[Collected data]
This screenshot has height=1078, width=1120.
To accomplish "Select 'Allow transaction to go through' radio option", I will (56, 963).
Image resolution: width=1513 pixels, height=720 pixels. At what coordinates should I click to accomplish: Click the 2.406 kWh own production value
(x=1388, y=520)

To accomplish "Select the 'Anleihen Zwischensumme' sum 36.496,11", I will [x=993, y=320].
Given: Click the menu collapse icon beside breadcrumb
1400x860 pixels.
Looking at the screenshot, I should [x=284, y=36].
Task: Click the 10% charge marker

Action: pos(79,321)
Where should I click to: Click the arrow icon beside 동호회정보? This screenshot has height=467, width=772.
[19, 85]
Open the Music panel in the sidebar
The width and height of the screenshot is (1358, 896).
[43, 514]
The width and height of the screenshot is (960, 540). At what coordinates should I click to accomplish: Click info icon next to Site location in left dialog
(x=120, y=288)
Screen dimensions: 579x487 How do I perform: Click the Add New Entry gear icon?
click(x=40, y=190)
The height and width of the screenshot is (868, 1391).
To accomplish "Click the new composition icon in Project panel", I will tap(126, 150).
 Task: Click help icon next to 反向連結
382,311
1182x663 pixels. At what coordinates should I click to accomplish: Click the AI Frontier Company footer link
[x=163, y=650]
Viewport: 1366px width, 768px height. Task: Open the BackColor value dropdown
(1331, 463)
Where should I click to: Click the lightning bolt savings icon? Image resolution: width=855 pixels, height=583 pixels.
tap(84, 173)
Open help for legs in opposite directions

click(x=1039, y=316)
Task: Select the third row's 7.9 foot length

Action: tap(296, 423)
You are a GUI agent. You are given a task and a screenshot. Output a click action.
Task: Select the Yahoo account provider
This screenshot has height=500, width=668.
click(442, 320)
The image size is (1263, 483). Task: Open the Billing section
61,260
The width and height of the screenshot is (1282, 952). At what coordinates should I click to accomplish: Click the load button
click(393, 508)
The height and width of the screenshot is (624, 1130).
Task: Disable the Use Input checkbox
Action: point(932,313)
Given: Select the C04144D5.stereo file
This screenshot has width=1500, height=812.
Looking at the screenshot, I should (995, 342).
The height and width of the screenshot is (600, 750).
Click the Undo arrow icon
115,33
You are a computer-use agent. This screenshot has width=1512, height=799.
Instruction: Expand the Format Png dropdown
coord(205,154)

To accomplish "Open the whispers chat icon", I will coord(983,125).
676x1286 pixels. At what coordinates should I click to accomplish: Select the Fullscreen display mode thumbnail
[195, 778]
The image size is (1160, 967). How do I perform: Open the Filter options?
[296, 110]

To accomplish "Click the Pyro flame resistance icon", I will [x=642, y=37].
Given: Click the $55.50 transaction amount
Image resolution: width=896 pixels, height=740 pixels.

* _TASK GOAL_: Above are the entries. Output exactly the lines beginning with the line that has "The width and height of the screenshot is (960, 540)." and ending with the line that has "You are a computer-use".

* _SOLUTION_:
The width and height of the screenshot is (960, 540). At what coordinates should I click to accomplish: Click info icon next to Site location in left dialog
(x=120, y=288)
Screen dimensions: 579x487 How do I perform: Click the Add New Entry gear icon?
click(x=40, y=190)
The height and width of the screenshot is (868, 1391).
To accomplish "Click the new composition icon in Project panel", I will tap(126, 150).
 Task: Click help icon next to 反向連結
382,311
1182x663 pixels. At what coordinates should I click to accomplish: Click the AI Frontier Company footer link
[x=163, y=650]
Viewport: 1366px width, 768px height. Task: Open the BackColor value dropdown
(1331, 463)
Where should I click to: Click the lightning bolt savings icon? Image resolution: width=855 pixels, height=583 pixels.
tap(84, 173)
Open help for legs in opposite directions

click(x=1039, y=316)
Task: Select the third row's 7.9 foot length

Action: tap(296, 423)
You are a GUI agent. You are given a task and a screenshot. Output a click action.
Task: Select the Yahoo account provider
This screenshot has height=500, width=668.
click(442, 320)
The image size is (1263, 483). Task: Open the Billing section
61,260
The width and height of the screenshot is (1282, 952). At what coordinates should I click to accomplish: Click the load button
click(393, 508)
The height and width of the screenshot is (624, 1130).
Task: Disable the Use Input checkbox
Action: point(932,313)
Given: Select the C04144D5.stereo file
This screenshot has width=1500, height=812.
Looking at the screenshot, I should (995, 342).
The height and width of the screenshot is (600, 750).
Click the Undo arrow icon
115,33
You are a computer-use agent. This screenshot has width=1512, height=799.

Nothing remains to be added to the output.